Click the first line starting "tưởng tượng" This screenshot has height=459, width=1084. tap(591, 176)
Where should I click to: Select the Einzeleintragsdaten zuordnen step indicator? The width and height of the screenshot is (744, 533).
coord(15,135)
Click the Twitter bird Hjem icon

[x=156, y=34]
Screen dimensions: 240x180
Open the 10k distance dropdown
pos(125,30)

• • •

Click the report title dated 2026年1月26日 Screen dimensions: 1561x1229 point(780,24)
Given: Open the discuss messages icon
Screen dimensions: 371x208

• • •

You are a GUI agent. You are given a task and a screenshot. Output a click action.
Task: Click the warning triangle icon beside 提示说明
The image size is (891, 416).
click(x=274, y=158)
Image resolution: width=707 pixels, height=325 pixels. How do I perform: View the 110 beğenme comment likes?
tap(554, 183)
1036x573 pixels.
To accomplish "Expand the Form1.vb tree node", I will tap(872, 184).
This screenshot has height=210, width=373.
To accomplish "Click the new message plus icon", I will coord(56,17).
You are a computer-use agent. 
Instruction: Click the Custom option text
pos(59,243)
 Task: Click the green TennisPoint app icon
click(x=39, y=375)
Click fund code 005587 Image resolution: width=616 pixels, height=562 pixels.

• • •

WHAT NEEDS TO BE DONE: Where in the entries does the word "will" occur? Copy out each line that has it.

SOLUTION FOR THIS TASK:
To accomplish "Expand the Form1.vb tree node", I will tap(872, 184).
To accomplish "Click the new message plus icon", I will coord(56,17).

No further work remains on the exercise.